= Task prompt =
Would you retype each of the records exactly as shown?

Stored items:
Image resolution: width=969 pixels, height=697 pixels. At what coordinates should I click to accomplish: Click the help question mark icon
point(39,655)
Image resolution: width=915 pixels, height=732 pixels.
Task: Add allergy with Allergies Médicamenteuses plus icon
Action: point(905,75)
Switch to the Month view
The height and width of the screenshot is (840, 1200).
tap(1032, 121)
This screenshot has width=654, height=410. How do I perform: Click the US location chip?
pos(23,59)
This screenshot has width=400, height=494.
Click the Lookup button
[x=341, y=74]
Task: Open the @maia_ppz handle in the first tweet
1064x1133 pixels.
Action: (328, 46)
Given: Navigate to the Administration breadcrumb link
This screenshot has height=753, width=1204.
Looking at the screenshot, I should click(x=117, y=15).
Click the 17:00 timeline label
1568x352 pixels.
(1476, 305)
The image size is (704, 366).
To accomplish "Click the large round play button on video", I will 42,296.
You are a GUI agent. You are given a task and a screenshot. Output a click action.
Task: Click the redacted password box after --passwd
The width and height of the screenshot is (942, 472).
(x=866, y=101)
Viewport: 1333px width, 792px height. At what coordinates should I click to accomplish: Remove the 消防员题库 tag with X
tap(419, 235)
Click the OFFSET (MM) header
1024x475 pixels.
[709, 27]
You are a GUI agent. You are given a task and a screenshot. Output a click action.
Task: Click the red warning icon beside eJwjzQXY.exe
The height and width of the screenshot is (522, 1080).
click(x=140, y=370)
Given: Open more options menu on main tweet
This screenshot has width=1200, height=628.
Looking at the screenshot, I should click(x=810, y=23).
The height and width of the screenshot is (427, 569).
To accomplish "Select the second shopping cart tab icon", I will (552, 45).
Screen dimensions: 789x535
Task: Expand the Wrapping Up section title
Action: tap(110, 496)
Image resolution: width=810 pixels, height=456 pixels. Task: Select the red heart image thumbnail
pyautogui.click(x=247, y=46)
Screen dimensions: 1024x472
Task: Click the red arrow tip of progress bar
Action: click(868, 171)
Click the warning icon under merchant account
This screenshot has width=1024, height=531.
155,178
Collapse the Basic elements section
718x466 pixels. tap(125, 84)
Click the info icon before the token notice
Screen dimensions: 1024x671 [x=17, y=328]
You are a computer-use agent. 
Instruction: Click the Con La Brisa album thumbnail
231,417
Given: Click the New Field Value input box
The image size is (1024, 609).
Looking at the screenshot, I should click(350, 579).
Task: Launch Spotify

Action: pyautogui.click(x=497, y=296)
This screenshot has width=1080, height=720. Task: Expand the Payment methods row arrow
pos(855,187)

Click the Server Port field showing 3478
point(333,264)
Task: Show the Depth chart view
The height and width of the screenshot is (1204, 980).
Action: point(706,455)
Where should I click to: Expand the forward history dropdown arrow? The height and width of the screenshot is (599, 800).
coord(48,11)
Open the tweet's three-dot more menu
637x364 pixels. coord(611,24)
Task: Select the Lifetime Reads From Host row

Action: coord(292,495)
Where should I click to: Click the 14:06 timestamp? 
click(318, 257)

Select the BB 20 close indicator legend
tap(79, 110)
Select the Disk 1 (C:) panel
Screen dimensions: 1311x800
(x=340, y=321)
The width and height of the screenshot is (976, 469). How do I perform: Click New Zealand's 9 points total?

= Response area =
Image resolution: width=969 pixels, height=697 pixels. At what coordinates should I click to accomplish: Click the help question mark icon
point(39,655)
Image resolution: width=915 pixels, height=732 pixels.
Task: Add allergy with Allergies Médicamenteuses plus icon
Action: point(905,75)
Switch to the Month view
The height and width of the screenshot is (840, 1200).
tap(1032, 121)
This screenshot has width=654, height=410. How do I perform: Click the US location chip?
pos(23,59)
This screenshot has width=400, height=494.
Click the Lookup button
[x=341, y=74]
Task: Open the @maia_ppz handle in the first tweet
1064x1133 pixels.
Action: (328, 46)
Given: Navigate to the Administration breadcrumb link
This screenshot has height=753, width=1204.
Looking at the screenshot, I should click(x=117, y=15).
Click the 17:00 timeline label
1568x352 pixels.
(1476, 305)
The image size is (704, 366).
To accomplish "Click the large round play button on video", I will 42,296.
You are a GUI agent. You are given a task and a screenshot. Output a click action.
Task: Click the redacted password box after --passwd
The width and height of the screenshot is (942, 472).
(x=866, y=101)
Viewport: 1333px width, 792px height. At what coordinates should I click to accomplish: Remove the 消防员题库 tag with X
tap(419, 235)
Click the OFFSET (MM) header
1024x475 pixels.
[709, 27]
You are a GUI agent. You are given a task and a screenshot. Output a click action.
Task: Click the red warning icon beside eJwjzQXY.exe
The height and width of the screenshot is (522, 1080).
click(x=140, y=370)
Given: Open more options menu on main tweet
This screenshot has width=1200, height=628.
Looking at the screenshot, I should click(x=810, y=23).
The height and width of the screenshot is (427, 569).
To accomplish "Select the second shopping cart tab icon", I will (552, 45).
Screen dimensions: 789x535
Task: Expand the Wrapping Up section title
Action: tap(110, 496)
Image resolution: width=810 pixels, height=456 pixels. Task: Select the red heart image thumbnail
pyautogui.click(x=247, y=46)
Screen dimensions: 1024x472
Task: Click the red arrow tip of progress bar
Action: click(868, 171)
Click the warning icon under merchant account
This screenshot has width=1024, height=531.
155,178
Collapse the Basic elements section
718x466 pixels. tap(125, 84)
Click the info icon before the token notice
Screen dimensions: 1024x671 [x=17, y=328]
You are a computer-use agent. 
Instruction: Click the Con La Brisa album thumbnail
231,417
Given: Click the New Field Value input box
The image size is (1024, 609).
Looking at the screenshot, I should click(350, 579).
Task: Launch Spotify

Action: pyautogui.click(x=497, y=296)
This screenshot has width=1080, height=720. Task: Expand the Payment methods row arrow
pos(855,187)

Click the Server Port field showing 3478
point(333,264)
Task: Show the Depth chart view
The height and width of the screenshot is (1204, 980).
Action: point(706,455)
Where should I click to: Expand the forward history dropdown arrow? The height and width of the screenshot is (599, 800).
coord(48,11)
Open the tweet's three-dot more menu
637x364 pixels. coord(611,24)
Task: Select the Lifetime Reads From Host row

Action: coord(292,495)
Where should I click to: Click the 14:06 timestamp? 
click(318, 257)

Select the BB 20 close indicator legend
tap(79, 110)
Select the Disk 1 (C:) panel
Screen dimensions: 1311x800
(x=340, y=321)
The width and height of the screenshot is (976, 469). How do I perform: Click New Zealand's 9 points total?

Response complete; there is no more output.